SUPPLIED ENTRIES —
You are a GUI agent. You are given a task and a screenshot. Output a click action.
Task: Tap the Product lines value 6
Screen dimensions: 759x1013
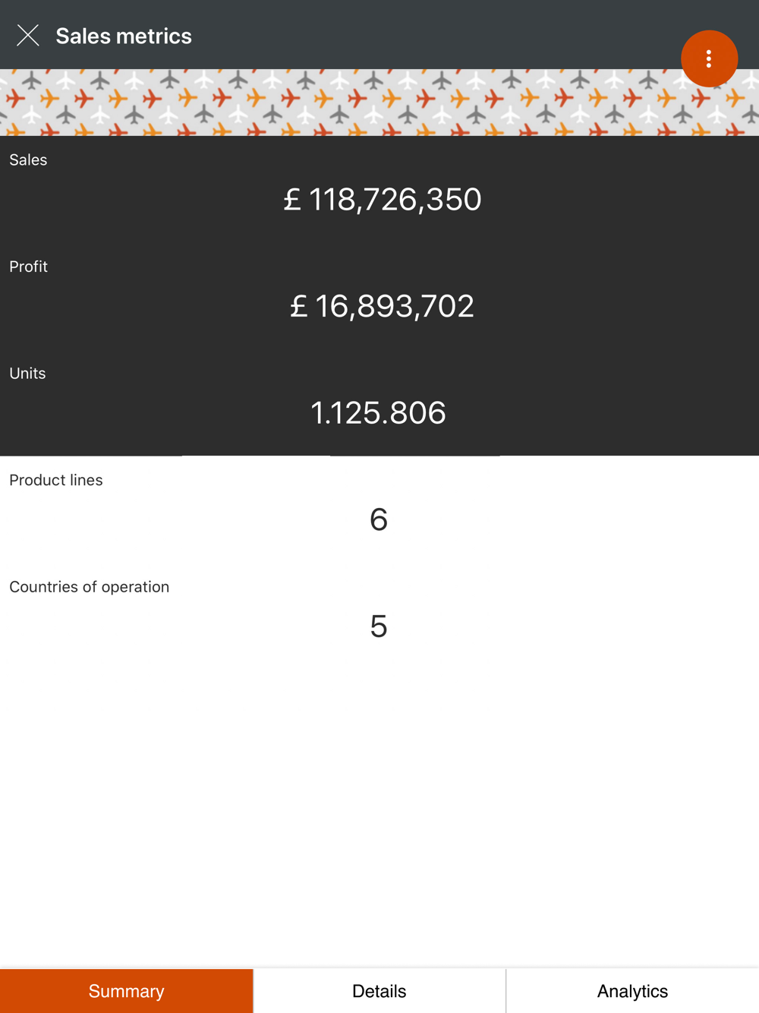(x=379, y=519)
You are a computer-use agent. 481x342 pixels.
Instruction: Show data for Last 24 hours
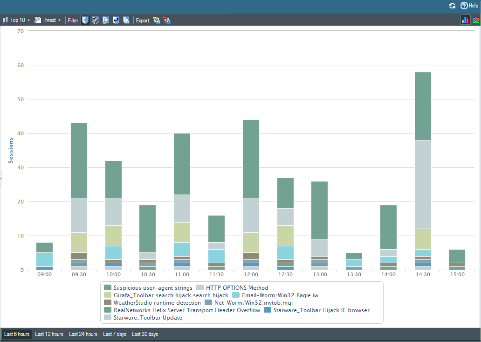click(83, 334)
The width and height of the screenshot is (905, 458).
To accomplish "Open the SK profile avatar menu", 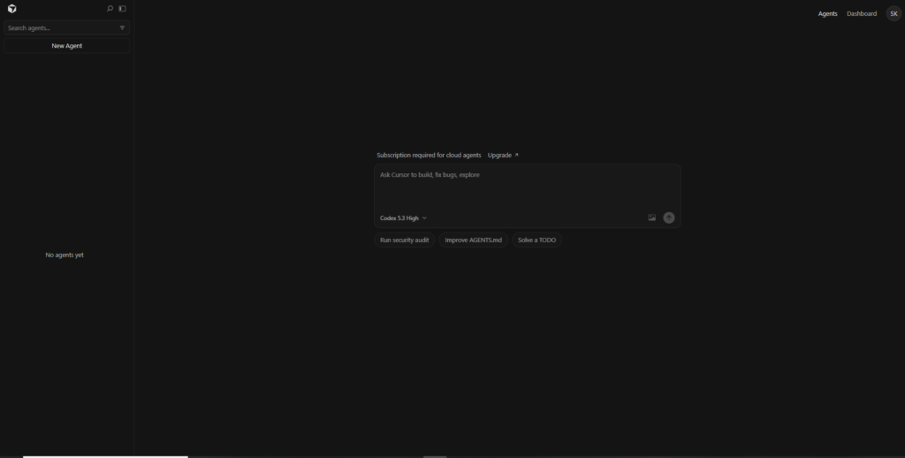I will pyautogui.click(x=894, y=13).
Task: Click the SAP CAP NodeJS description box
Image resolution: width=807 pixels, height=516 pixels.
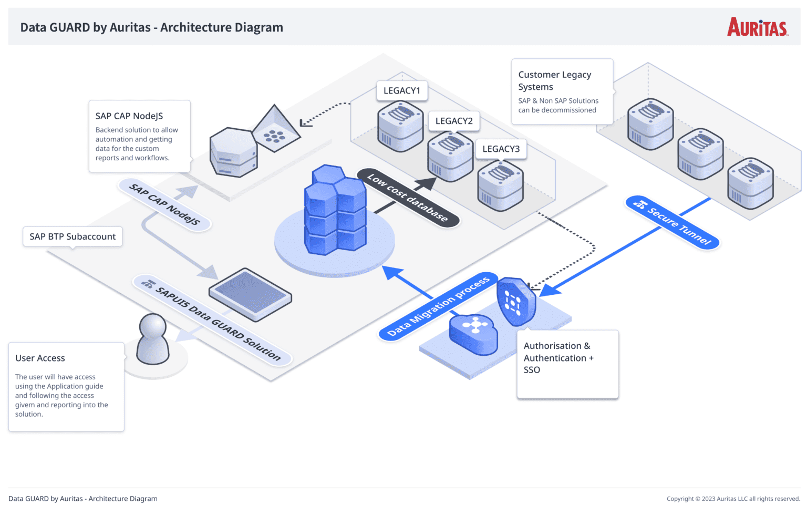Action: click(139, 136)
...
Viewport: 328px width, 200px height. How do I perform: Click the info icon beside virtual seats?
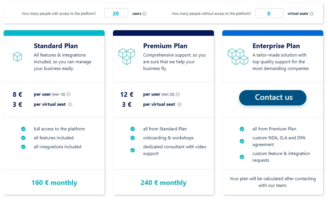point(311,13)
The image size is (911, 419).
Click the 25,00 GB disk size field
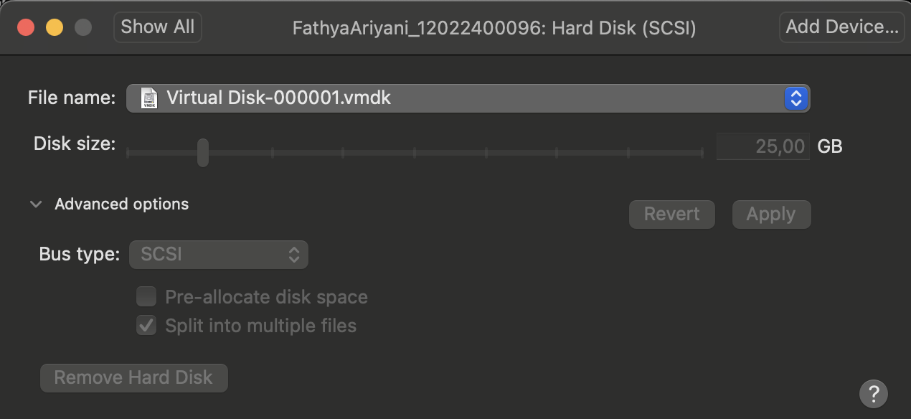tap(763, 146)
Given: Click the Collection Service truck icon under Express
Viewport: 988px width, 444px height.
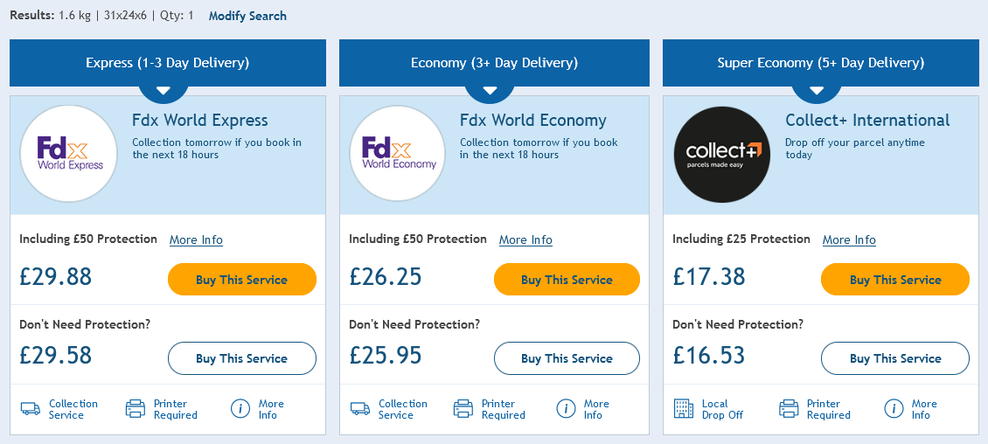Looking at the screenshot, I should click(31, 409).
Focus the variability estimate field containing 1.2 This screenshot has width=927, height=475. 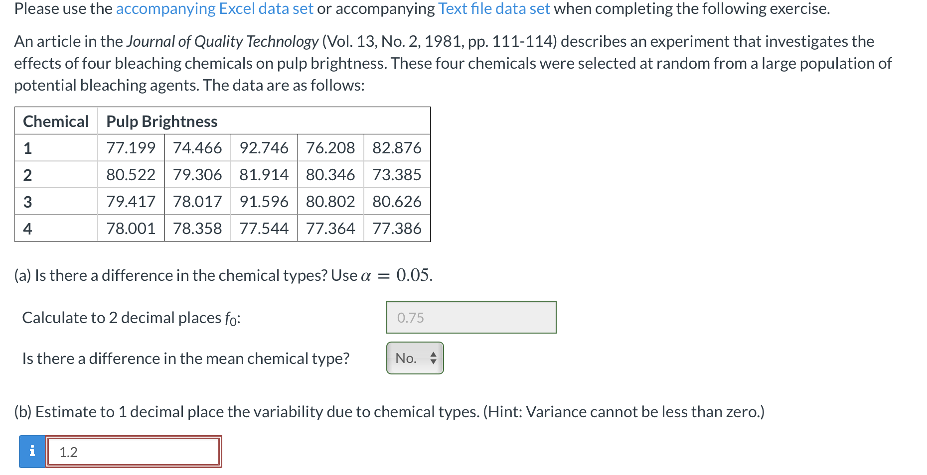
* * *
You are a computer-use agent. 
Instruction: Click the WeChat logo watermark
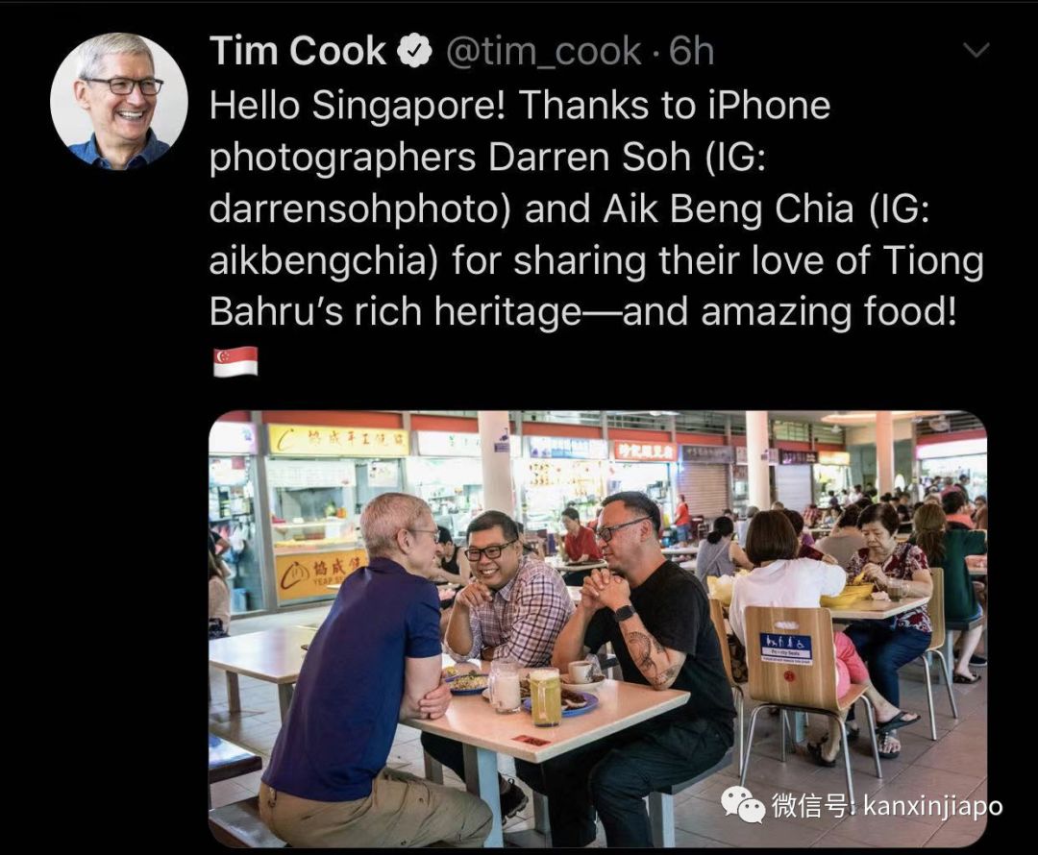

WHAT THE EXERCISE ASKS — Copy, from the lines above, each one that holds "computer".

EXERCISE RESULT —
You are a computer-use agent. 481x342 pixels.
You are a computer-use agent. 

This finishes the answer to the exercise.